Con questi presupposti c’è poco da sperare per l’accoglienza che verrà riservata al contro-piano che “Nonunadimeno” presenterà oggi, 56 pagine di analisi e proposte, che verrà quasi sicuramente assimilato al nobile quanto molesto contributo di sapientoni e disfattisti, proprio come quelli di costituzionalisti, esperti di  ambiente e paesaggio, competenti e cultori di ogni sapere, a motivo di ciò guardati con sospetto e  derisi.

Ma non stupisce, non c’è come quelli che schifano il “culturame”, che al momento debito collocano qualsiasi emergenza sociale a problema “culturale”, da affrontare e risolvere negli stessi contesti che proprio  loro hanno ridotto a macerie: scuola, informazione, amministrazione della giustizia, assistenza, lavoro,

lavoro  in particolare, se come è vero la cancellazione dei valori che dovrebbe generare e mantenere, la precarietà,  il sistema di ricatti  e intimidazione hanno favorito l’espulsione delle donne costrette alla scelta forzata tra posto e casa in sostituzione di un Welfare che non c’è più, e penalizzate dalle disuguaglianze salariali: l’Italia nella classifica che calcola la differenza nelle opportunità occupazionali e nella retribuzione tra i sessi è all’82esima postazione su 144 paesi sotto indagine, rispetto al 2015 quando copriva il 41esimo posto, e se si considera la semplice busta paga, siamo ancora più giù: piazzati al 126esimo posto dopo il Messico e l’Ungheria.

Eh si, è un problema culturale, e pure “morare”, dicono. E infatti a suffragio dell’etica di parte che hanno introiettato e che combina  radici cristiane e culto privatistico i centri antiviolenza che dovrebbero  godere delle provvidenze statali saranno consegnati a soggetti come la Lorenzin che in più occasioni ha ipotizzato l’affidamento della delicata gestione dei presidi sanitari alla rete dei consultori familiari occupati militarmente dal personale religioso.

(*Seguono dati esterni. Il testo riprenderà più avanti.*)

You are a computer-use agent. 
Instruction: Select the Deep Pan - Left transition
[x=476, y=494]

Eh si, è un problema culturale, e pure antropologico, dicono loro, che va affrontato perché si consolidi il gap con altre tradizioni, retrive, misoneiste e apertamente in contrasto con i principi democratici, che reprimono le donne e le condannano a ruoli servili e a usi  offensivi della dignità, in nome di consuetudini patriarcali.

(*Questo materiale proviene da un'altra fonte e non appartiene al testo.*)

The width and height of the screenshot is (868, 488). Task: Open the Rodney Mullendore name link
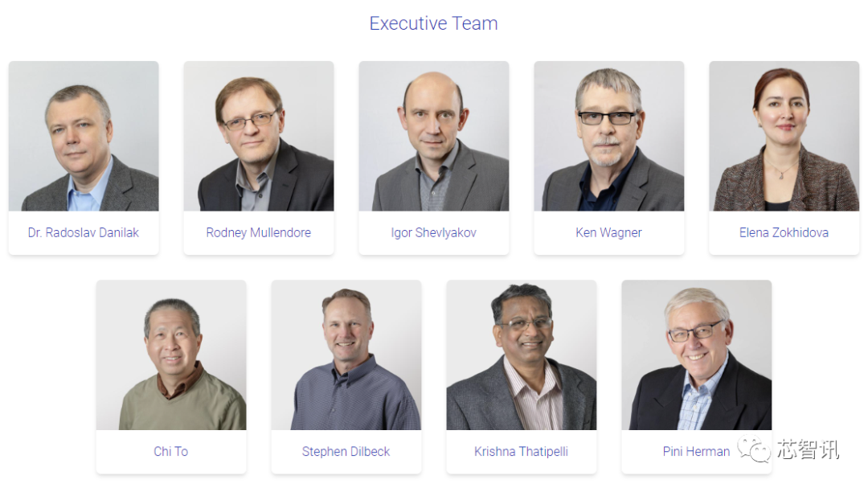coord(259,232)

Sarà per quello che il piano governativo dedica attenzione particolare alle donne migranti e richiedenti asilo, a dimostrazione che sono arrivate nelle geografie della parità, del rispetto, della tolleranza, dell’accoglienza? Manifestata confinandole in centri come lager? Respinte da paesi che non le vogliono nemmeno se assomigliano alle madonne incinte che vengono portate in processione lungo le vie dei borghi, quando sono sfuggite  alla condizione di prigioniere in Libia e non solo, probabilmente schiave, grazie a ignobili accordi siglati con tiranni e despoti sanguinari al servizio di un impero disumano  e volti a fermare i flussi e gli esodi “insopportabili” per la nostra superiore civiltà?

Eh si, è un problema culturale: “tutto ciò che è solido, nel sistema economico e sociale   egemonico, svanisce nell’aria e ogni cosa sacra viene profanata”, a cominciare dalla vita, dalla dignità e dai diritti, dispersi nell’immateriale ma feroce caos nel quale differenze antiche e naturali sconfinano e incrementano tremende disuguaglianze, relazioni e patti millenari amorosi e generazionali si spezzano generando inimicizia, rancore,  risentimento e invidia.

Sicché se non c’è comprensione per i carnefici né indulgenza né sconto di pena in nome di una affettività distorta, bisogna con altrettanta severità condannare chi arma loro la mano, chi offre aberranti motivazioni sentimentali ai loro atti, chi nutre il terreno che cospargono di sangue o di repressine di vocazioni, talenti, aspettative con il concime del bisogno, della rivalsa da stenti e oppressione, grazie a una malintesa superiorità genetica e sociale.

E che non sono solo maschi prevaricatori, brutali, rabbiosi, maneschi, non sono solo uomini frustrati e impotenti in cerca di risarcimento, brutti sporchi e cattivi. Sono spesso arrivati, affermati, celebrati, uomini e donne che si sentono tali solo nella rivendicazione di favori e trattamenti speciali, esponenti tutti di un potere che non ha sesso né genere… quello umano.